On the adsorption/photodegradation of amoxicillin in aqueous solutions by an integrated photocatalytic adsorbent (IPCA): experimental studies and kinetics analysis

Abstract

Activated carbon-supported TiO(2) nanoparticles, termed integrated photocatalytic adsorbents (IPCAs), were prepared using an ultrasonic impregnation technique and investigated for the photocatalytic degradation of amoxicillin (AMO), a β-lactam antibiotic. The IPCAs had high adsorption affinity for AMO with the amount adsorbed proportional to the TiO(2) loading and the highest adsorption was at 10 wt% TiO(2) loading. A pseudo-second-order model was found to fit the experimental data and consistently predicted the amount of AMO adsorbed over the adsorption period.
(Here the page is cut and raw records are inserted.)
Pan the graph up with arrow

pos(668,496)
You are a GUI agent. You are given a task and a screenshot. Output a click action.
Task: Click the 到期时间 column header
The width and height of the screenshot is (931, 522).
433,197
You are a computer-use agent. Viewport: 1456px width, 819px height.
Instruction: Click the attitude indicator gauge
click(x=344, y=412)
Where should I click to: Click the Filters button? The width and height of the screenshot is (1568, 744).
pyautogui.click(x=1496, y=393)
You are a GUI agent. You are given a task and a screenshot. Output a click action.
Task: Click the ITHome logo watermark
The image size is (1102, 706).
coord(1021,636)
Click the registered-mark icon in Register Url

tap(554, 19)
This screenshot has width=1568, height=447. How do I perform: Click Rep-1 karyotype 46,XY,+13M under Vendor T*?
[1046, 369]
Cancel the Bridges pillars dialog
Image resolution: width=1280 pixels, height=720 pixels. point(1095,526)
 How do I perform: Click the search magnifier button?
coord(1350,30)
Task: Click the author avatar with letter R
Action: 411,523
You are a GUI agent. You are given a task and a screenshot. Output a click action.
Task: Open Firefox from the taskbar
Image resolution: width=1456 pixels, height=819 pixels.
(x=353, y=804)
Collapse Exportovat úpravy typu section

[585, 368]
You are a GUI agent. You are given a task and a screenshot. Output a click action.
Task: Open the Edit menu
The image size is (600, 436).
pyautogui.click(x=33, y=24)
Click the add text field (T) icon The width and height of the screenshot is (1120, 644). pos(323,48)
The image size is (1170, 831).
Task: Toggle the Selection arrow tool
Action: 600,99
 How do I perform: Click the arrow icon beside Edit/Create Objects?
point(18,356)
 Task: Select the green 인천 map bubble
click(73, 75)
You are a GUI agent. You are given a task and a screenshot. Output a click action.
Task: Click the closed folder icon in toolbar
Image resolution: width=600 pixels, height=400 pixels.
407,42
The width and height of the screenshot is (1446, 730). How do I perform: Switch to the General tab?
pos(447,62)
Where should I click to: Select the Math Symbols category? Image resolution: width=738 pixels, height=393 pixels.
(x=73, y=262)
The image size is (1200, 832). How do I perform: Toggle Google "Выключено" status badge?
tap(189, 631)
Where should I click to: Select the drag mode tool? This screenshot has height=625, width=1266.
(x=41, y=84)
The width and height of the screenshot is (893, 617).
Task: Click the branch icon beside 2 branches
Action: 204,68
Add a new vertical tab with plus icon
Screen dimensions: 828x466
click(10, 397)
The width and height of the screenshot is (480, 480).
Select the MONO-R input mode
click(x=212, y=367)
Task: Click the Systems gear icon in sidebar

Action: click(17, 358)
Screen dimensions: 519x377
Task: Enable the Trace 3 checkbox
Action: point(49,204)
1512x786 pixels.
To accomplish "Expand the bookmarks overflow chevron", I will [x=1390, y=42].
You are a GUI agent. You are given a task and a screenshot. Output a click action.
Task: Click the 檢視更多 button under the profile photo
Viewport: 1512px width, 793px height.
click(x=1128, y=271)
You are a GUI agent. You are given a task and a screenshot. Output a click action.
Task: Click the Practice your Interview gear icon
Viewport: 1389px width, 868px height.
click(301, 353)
Equilibrium isotherm studies showed that the adsorption followed the Redlich-Peterson model with maximum adsorption capacity of 441.3 mg g(-1) for 10% IPCA, 23% higher than the pure activated carbon (AC). Kinetic studies on the photocatalytic degradation of AMO using non-linear regression analysis suggest that the degradation followed Langmuir-Hinshelwood (L-H) kinetics. The adsorption rate constant (K(ad)) was considerably higher than the photocatalytic rate constant (k(L-H)), indicating that the photocatalysis of AMO is the rate-determining step during the adsorption/photocatalysis process. The 10% IPCA exhibited excellent stability and reusability over four photodegradation cycles.